Cigarettes are very addictive (I know), your husband has to make up his own mind about giving them up. I would suggest he try some of the nicotine products on the market, the losanges eventually worked for me, they will helped with the worst of the withdrawal syndromes.  There was a long thread on here last year on the pros and cons of_ e-cigarettes_ if you do a search you will find it. 

It is very obvious you are determined to get your debt reduced, would it be possible to get an interest free credit card and transfer all the balances to the new one? I dont know if they still do this.

Good Luck and fingers crossed your husband will get work soon.


----------



## niceoneted (19 Sep 2010)

I think all your bills are low enough and justified apart form the ESB which could be reduced. 

Cigs have to go. I am off them 6 years. I wanted to give them up and read the Alan Carr book. I didn't even get to finish it I gave them up half way through. Even to cut down to 10 a day for a start. 
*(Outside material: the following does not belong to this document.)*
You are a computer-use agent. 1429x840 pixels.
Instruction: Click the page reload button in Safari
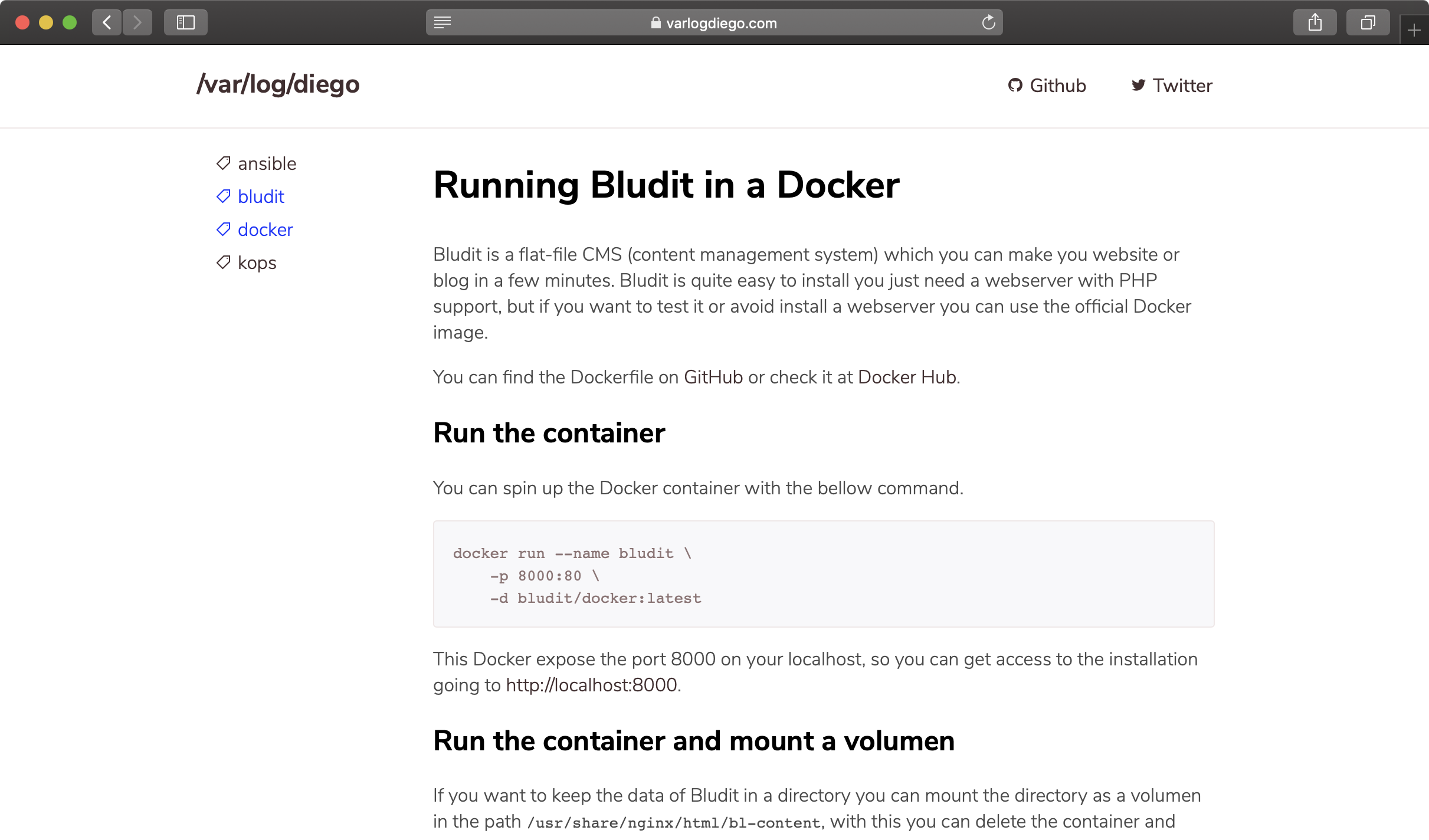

Try to switch the credit cards to ones with interest free periods. If you could get the BOI one onto it or the two small ones. 
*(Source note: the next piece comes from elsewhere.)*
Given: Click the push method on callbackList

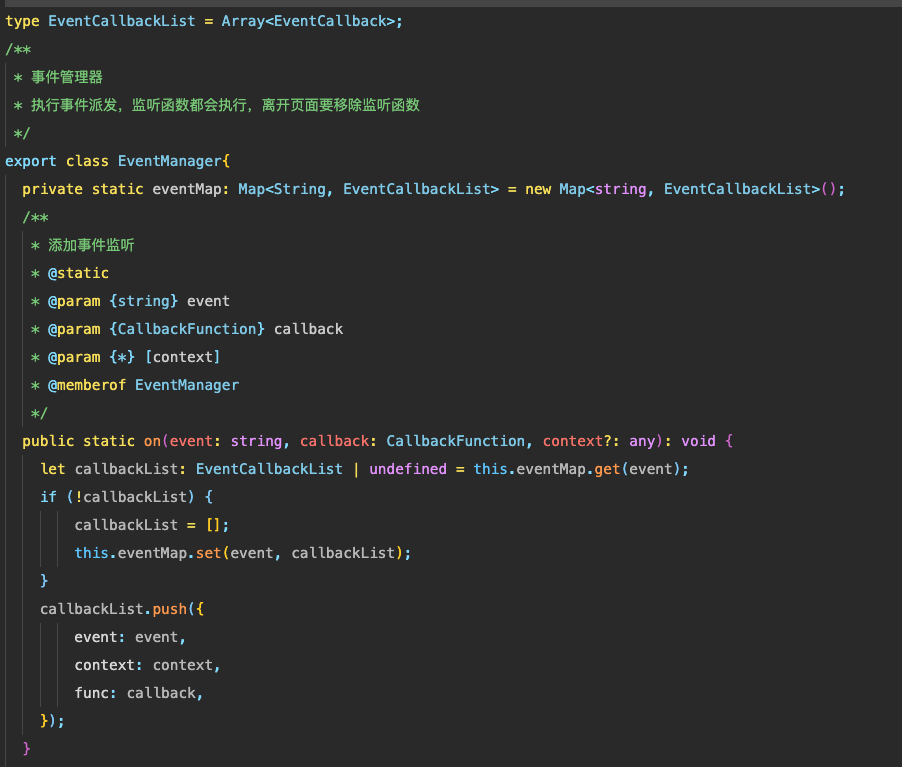Looking at the screenshot, I should point(169,609).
I would look to stretch out the personal loan with BOI and CU to 5 yrs. You still could pay them off in 3 but it will free up some money to pay off the CC's, once they are paid off and hopefully your OH will have some work you can look to clear the loans. 

Your OH needs to look at work outside construction. Retraining or up skilling to improve his chances of work. 

Not sure if you are primary or secondary teacher if secondary what about giving grinds to bring in extra money. 

Best of luck with it all.


----------



## Billo (19 Sep 2010)

"Cigs: 20 per day = 230 per month(This annoys me but husband won't budge)"


€2,760 per year for your husband alone. That is crazy, addiction or not.


----------



## Marietta (19 Sep 2010)

Billo said:


> "Cigs: 20 per day = 230 per month(This annoys me but husband won't budge)"
> 
> 
> €2,760 per year for your husband alone. That is crazy, addiction or not.


 

Plenty of people spend €100 a week on booze and they dont see nothing crazy about it.  Sometimes people need cigarettes especially during periods of high stress. Unemployment severely undermines a man's confidence and self esteem.

 I am not condoning it but as a past smoker I understand the addiction.


----------



## UFC (19 Sep 2010)

Your husband can continue smoking if he wants, but you should force him to make up the €230 by giving up something else, e.g. €230 less food per month.

It'll help him give up.


----------



## lucy09 (19 Sep 2010)

Thanks for all the replies. He is cutting down on the cigs and I am conscious of him feeling down and his self-esteem. 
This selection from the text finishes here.